Gemäß den Autoren sind Architekturen auf Zeit ein Mittel, um Verwaltung zu optimieren: auf Fragen des Bevölkerungs- und Stadtwachstums, der Hygiene, Mobilität und Sicherheit, des Kriegs und Handels kann man damit schneller, flexibler und berechenbarer antworten. Die Bauten sind die technische Antwort auf soziale und ökonomische Probleme.
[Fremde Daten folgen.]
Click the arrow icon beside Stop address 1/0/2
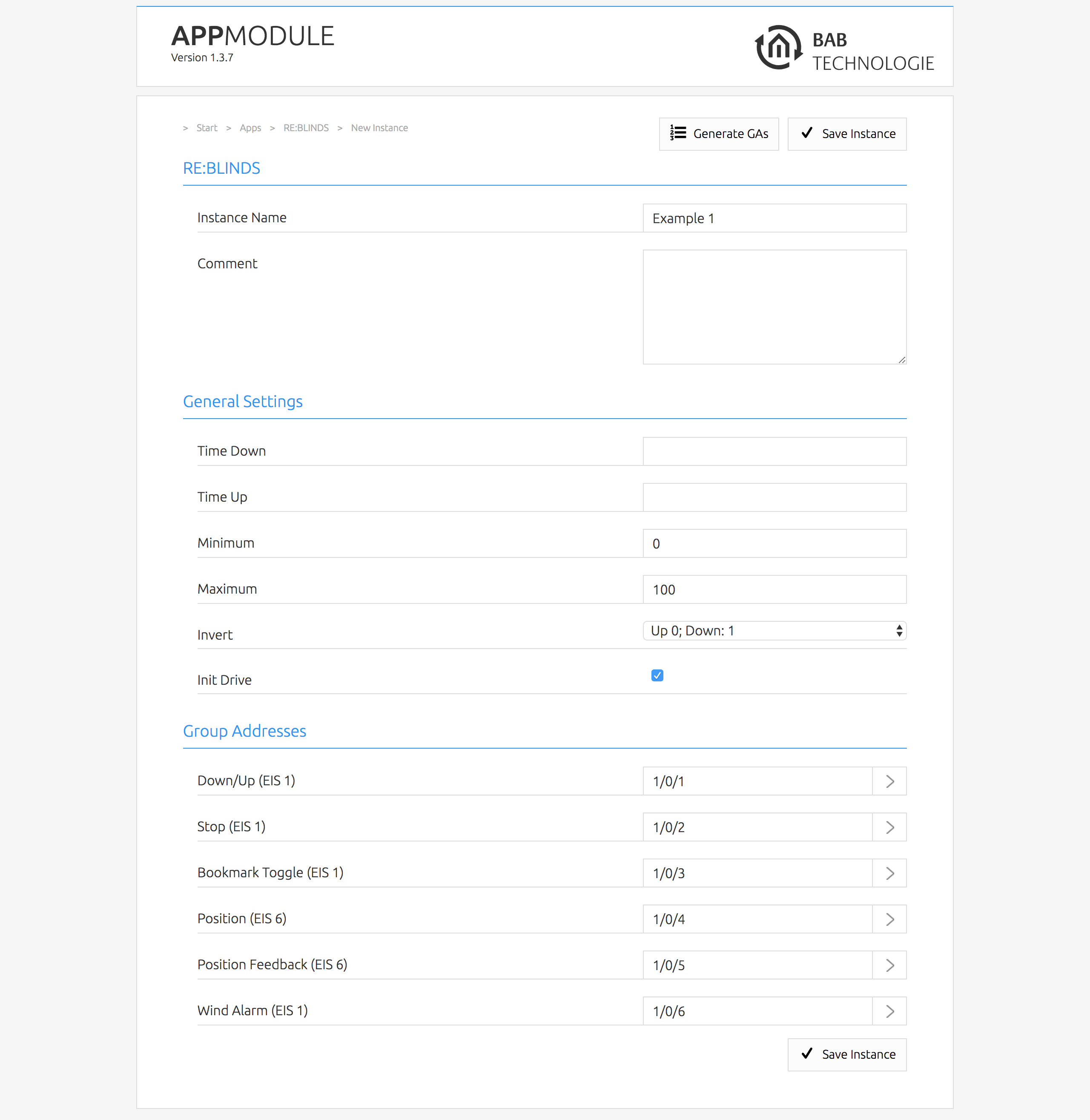pos(889,827)

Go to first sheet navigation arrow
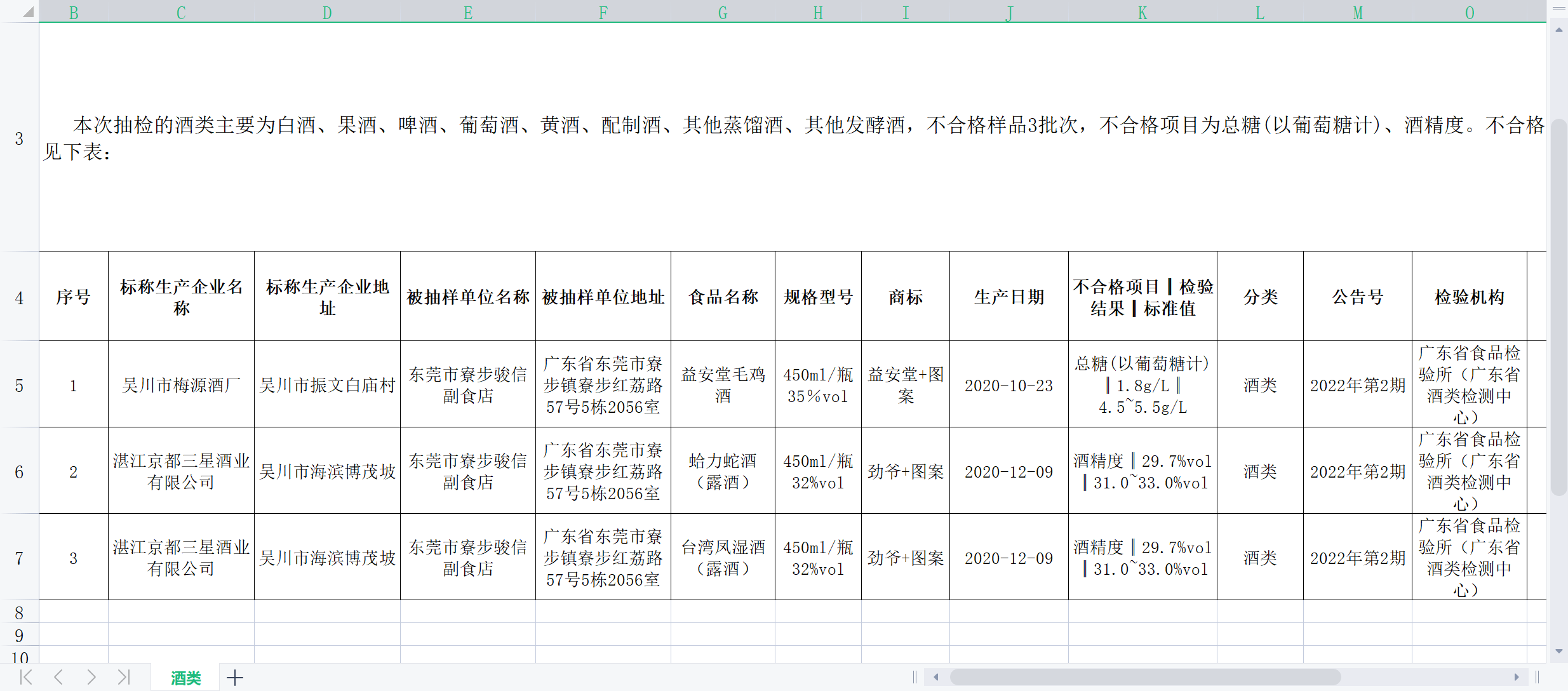coord(26,677)
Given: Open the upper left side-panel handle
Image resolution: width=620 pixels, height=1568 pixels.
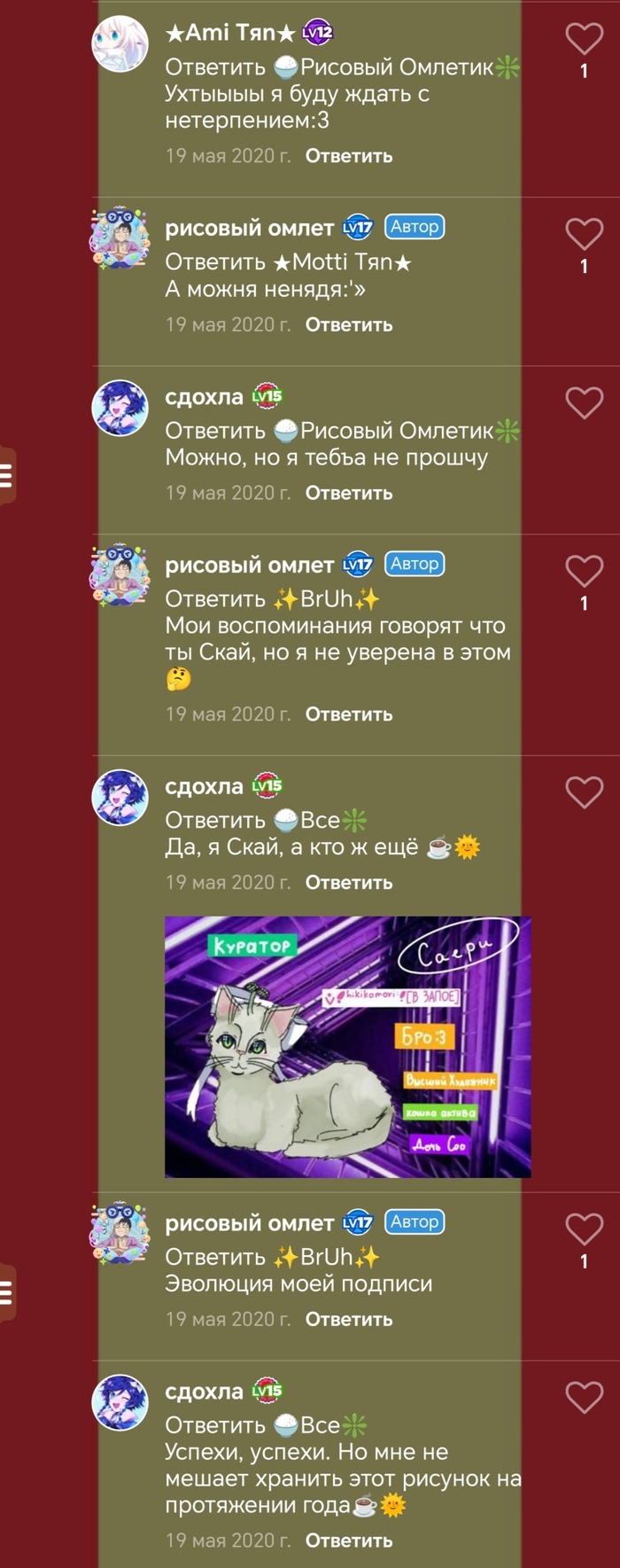Looking at the screenshot, I should (x=7, y=476).
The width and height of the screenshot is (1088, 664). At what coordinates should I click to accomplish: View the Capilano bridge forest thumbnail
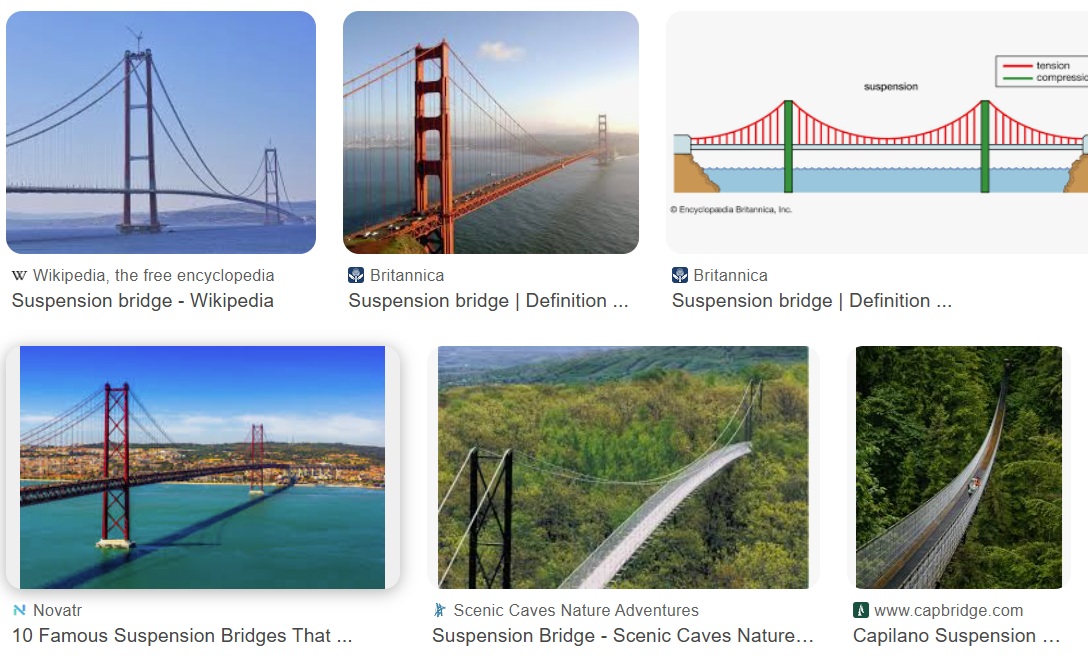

Dies gilt bereits für das 19. Jahrhundert, doch auch heute bieten Provisorien eine erwünschte Vermischung von „Berechenbarkeit und Kontingenz“ – Herrschaft basiert demgemäß auf der Operationalisierung und Inszenierung von Paradoxa. Die provisorischen Bauweisen ermöglichen rasches Reagieren, schnelle Errichtung und Entfernung, große Flexibilität und geringe Kosten. In vielen Fällen werden sie allerdings zu Dauereinrichtungen, wie etwa im Falle der Flüchtlings-Containerlager. Und auch das ist kein Zufall: die Dauerprovisorien zeigen nicht nur, dass hier wenig Geld für Asylwerber ausgegeben wird. Sie signalisieren auch eine doppelte Temporalität: erstens der Bewohner, die ja nur kurzfristig hier wohnen sollen, um bald einen regulären Status zu erlangen (wo auch immer); und zweitens des sozialen und politischen Problems, das bald „gelöst“ sein soll und dann die Lager unnötig machen wird. Dazu gibt es durchaus symbolische Entsprechungen beim provisorischen Lebensstil der „urbanen Penner“, wie das kürzlich in der Berliner zitty genannt wurde, also der unter prekären Bedingungen tätigen Kulturarbeiter, der sich ebenso im Temporären, in zwischengenutzten Fabrikslofts, leeren Geschäftslokalen und temporären Clubs manifestiert. Doch auch diese Publikation muss die immer wieder bemängelte Diffusität der Begriffe vom Provisorischen, Temporären und Ephemeren eingestehen: „Es ist der konkrete Gebrauch, nicht die Architektur oder Technik ‚an sich‘, der wichtige Schlüsse auf die Gesellschaft zulässt.“
Robert Temel ist Architektur- und Stadtforscher in Wien.